Since the Hayne Royal Commission there have been worries that insurance claims handling of any sort will require an Australian Financial Services Licence (AFSL), however draft legislation indicates only selected groups will now require a licence.
See the Exposure Draft here.
The draft legislation indicates the following parties will require an AFSL which covers handling and settling an insurance claim:
· Insurers
· Loss Assessors and Loss Adjusters
· Insurance fulfilment providers
· Claims Managers acting for insurers
· Insurance Brokers acting for insurers
· Financial Advisors acting for insurers
The draft indicates that parties requiring this type of AFSL are all insurer side.
Notably, parties that do not appear to need this type of AFSL are:
· Strata Managers
· Claims Preparers and Public Loss Adjusters
· Insurance Brokers acting for the insured
· Lawyers acting for the insured
The draft indicates that parties not requiring this type of AFSL are all insured side.

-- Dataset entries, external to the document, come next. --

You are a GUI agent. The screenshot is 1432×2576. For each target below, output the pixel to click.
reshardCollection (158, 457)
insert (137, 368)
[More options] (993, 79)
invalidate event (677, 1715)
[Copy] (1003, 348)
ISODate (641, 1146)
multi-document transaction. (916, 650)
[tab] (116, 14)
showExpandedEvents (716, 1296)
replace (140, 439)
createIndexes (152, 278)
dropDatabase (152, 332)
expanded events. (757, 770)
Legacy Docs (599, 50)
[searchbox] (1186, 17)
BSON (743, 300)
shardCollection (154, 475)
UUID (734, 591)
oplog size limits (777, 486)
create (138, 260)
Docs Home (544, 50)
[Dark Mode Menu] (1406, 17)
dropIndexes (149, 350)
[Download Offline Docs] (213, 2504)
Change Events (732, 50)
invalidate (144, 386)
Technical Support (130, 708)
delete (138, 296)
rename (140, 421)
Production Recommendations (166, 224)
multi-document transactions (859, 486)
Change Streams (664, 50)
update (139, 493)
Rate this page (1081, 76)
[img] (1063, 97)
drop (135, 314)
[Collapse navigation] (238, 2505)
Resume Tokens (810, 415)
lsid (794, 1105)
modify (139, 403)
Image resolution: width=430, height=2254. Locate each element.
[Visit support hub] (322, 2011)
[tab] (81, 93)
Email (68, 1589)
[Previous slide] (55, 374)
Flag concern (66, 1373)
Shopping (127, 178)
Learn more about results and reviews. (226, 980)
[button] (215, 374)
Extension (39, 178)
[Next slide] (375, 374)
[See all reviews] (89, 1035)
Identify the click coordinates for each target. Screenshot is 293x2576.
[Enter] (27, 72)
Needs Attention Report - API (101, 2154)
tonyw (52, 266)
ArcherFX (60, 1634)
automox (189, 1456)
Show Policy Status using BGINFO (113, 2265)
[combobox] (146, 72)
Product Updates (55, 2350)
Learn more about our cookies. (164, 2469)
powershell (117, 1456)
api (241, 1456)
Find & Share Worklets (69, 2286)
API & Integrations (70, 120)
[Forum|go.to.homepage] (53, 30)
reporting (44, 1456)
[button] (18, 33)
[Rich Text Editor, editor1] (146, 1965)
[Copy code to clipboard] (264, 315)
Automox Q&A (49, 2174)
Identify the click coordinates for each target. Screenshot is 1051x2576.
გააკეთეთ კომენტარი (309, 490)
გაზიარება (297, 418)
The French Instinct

Statement of Claim Settlement Options
The Draft also adds a requirement for insurers to provide written options to the insured or third party beneficiary when cash settling a claim.
Unfortunately for insurers, failures here can lead to a contravention of a civil penalty provision which attracts fines of up to $5.5M, or for the larger insurers even more.
In practice, there is complexity in determining which items are owned by Owners Corporations and which are owned by unit owners. Providing this statement to the wrong party may make it defective and thus attract fines. As such we’d likely see insurers attempt to control the repair process as much as possible.
The legislation is of course still at draft stage and responses to the draft can be submitted up until 10 January 2020.